A Book Review: Furiously Happy, A Funny Book About Horrible Things

furiouslyhappy

Reviewed by Scott Uecker

Furiously Happy, A Funny Book About Horrible Things, by Jenny Lawson, presents situations from the author’s life in humorous short personal essays detailing her experience with mental illness. Each chapter is a different hilarious episode. While the book is adult oriented and she is very sarcastic and eccentric, her personality gives the book a certain charm. I believe anyone who reads Furiously Happy, A Funny Book About Horrible Things will come away a better person for the experience.

Jenny Lawson also writes for her blog www.TheBloggess.com and previously penned the highly acclaimed book Let’s Pretend This Never Happened: A Mostly True Memoir.


When I first volunteered for this assignment I was thrilled to write the review. However, after reading the preface and first twelve pages I was stunned and put the book down for weeks. I worried that people would not take mental illness seriously after reading the book. It was funny, but I did not realize how good it was until I read the whole thing. I am glad I had the assignment to make me pick up the book again and read. It brought out hopes and fears and made me contemplate my own experience with mental illness in a unique way.

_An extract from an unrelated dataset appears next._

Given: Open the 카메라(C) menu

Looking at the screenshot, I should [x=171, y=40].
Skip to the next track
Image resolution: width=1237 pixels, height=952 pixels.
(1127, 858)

As an individual who has personal experience with mental illness, I thought I would know what she was going through, but she even opened my eyes. If not to her strength for opening up about her illness, but for the courage and strength it takes to make fun of it. Laughter is the best medicine. Laughter makes the serious subject more palatable and hopefully will get a dialog going about the subject of mental illness among people who have not yet been touched by it.

The book got people talking about mental illness when otherwise the subject could have been swept under the rug and forgotten about by some. I hope people learn from the book that it is a serious subject, but that it is also OK to take a light-hearted look at it. At the same time however, I am hoping that there is one person in each conversation that is close enough to the subject to point people in the right direction, so as to let them realize that mental illness is not all laughter and needs to be addressed in a serious manner.

Humor is a great way to cut the realism of mental illness. The book brought up the subject of mental illness in a funny way, but it also had a serious side, which I was glad to see. The appendix in the middle of the book was perfect for explaining something I have not been able to explain to my family for years. Why do you do what you do? The answer is simple, I do not know why, I just do it. It is the way I am wired. In the book she explains this better with a twist of humor added.

I also thought the ending chapters of the book were a little more serious, but had great insight into family and an introspective look at oneself.I really found myself relating to some of these chapters. I also believe you don’t need to have a mental illness to relate to parts of the chapters in the book.

As a consumer, if you choose to read the book, read the whole book as it is an introspective into oneself and the author presents it in an easy to read way.

Hopefully, people will laugh at the book (and how it is presented) but take mental illness seriously. (Seriously Funny that is.)